Faut-il organiser une campagne ou prévoir une permanence médicale à la levée du confinement ?

Encore une fois, ce n’est pas un outil de prévention interne à l’entreprise au sens strict. Il faut l’envisager différemment : cela peut répondre à une demande de la part des salariés au moment de leur retour sur site à l’issue du confinement. L’objectif est plutôt de rassurer le personnel en offrant des permanences pendant lesquelles il est possible de se faire tester. L’employeur doit donc apprécier dans le cadre du dialogue social l’opportunité ou non d’offrir ces tests.

Faut-il les proposer si l’entreprise est contactée par une ARS pour identifier un cluster ?

Cela peut être le bon moment. Mais encore une fois, cela ne fonctionnera que si les employés consentent aux tests et souscrivent à la démarche.

On a du mal à imaginer qu’une entreprise se lance alors sur le sujet…

Au printemps, dans des chantiers du BTP, les tests sérologiques avaient été envisagés. Des employeurs voulaient assurer un maximum de sécurité à leurs équipes. Il n’est toutefois pas dans notre culture juridique que les employeurs procèdent par voie de tests à titre de prévention.
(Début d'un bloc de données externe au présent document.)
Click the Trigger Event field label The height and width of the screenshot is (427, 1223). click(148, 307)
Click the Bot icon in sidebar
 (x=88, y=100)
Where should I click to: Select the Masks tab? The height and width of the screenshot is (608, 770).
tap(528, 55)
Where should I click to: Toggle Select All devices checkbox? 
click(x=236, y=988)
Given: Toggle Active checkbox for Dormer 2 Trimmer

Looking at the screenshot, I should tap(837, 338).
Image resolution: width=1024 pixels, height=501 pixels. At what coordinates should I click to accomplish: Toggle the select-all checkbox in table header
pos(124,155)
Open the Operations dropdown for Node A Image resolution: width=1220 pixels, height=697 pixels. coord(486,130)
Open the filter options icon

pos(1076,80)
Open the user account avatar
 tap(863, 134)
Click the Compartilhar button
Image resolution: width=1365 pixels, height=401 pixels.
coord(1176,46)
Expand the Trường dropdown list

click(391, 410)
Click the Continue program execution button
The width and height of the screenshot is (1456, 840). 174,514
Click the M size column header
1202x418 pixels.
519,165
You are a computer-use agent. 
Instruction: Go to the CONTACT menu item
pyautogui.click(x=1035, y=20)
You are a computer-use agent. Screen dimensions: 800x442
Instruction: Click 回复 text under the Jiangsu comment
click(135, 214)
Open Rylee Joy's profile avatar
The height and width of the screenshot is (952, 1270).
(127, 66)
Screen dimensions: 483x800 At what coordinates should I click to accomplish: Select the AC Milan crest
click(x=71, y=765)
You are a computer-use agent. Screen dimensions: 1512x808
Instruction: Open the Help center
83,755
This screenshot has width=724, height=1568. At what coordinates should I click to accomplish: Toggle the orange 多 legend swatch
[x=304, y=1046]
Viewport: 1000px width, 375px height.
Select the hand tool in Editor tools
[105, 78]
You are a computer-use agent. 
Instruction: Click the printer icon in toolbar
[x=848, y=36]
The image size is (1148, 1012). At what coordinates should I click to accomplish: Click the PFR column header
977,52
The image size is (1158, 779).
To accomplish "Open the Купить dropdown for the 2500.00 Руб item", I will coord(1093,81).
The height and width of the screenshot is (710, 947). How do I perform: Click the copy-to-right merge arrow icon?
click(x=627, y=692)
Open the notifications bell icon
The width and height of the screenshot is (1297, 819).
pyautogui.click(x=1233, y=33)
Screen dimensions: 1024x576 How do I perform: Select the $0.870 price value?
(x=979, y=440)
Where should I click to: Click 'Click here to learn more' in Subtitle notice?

Cela a aussi un coût pour les entreprises. Il faut donc qu’elles se demandent pourquoi elles proposent ces tests. Si elles imaginent ainsi sécuriser les conditions de travail en présentiel, ce n’est pas dans l’esprit de la réglementation. En revanche, si l’outil peut être propice au dialogue social et à rassurer un certain nombre de salariés, alors ce dispositif trouve tout son sens.